TASK: Return verbatim the portion of the material below that starts at the line containing "Switch to the Layout1" and ends at its last line.

SUPPLIED MATERIAL:
+++

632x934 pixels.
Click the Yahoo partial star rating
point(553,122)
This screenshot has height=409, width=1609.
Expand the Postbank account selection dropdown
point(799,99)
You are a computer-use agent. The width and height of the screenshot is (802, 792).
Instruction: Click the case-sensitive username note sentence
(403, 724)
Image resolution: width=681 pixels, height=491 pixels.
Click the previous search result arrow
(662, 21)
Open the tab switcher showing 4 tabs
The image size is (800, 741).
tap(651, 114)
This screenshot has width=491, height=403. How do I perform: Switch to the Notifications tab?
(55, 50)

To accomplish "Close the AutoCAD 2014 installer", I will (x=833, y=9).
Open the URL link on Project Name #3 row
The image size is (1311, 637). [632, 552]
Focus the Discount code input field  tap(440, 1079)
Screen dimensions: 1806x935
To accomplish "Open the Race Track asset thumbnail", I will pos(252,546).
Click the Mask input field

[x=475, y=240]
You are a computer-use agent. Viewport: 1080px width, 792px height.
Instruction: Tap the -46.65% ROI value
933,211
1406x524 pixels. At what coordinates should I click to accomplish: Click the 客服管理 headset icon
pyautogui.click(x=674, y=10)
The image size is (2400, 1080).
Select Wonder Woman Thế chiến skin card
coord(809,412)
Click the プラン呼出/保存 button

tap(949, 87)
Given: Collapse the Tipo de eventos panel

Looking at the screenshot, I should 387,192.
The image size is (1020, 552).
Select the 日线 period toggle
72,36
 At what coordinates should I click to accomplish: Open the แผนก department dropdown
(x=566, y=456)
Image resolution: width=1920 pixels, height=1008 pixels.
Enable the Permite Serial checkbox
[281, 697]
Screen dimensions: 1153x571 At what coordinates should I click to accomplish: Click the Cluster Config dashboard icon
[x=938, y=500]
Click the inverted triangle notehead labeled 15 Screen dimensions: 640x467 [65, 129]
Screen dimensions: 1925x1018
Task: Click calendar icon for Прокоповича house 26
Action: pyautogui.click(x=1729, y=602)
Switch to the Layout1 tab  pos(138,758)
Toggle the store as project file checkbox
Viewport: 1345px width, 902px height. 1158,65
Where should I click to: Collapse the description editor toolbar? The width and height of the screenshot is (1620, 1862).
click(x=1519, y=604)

+++

WRITTEN ANSWER:
Switch to the Layout1 tab  pos(138,758)
Toggle the store as project file checkbox
Viewport: 1345px width, 902px height. 1158,65
Where should I click to: Collapse the description editor toolbar? The width and height of the screenshot is (1620, 1862).
click(x=1519, y=604)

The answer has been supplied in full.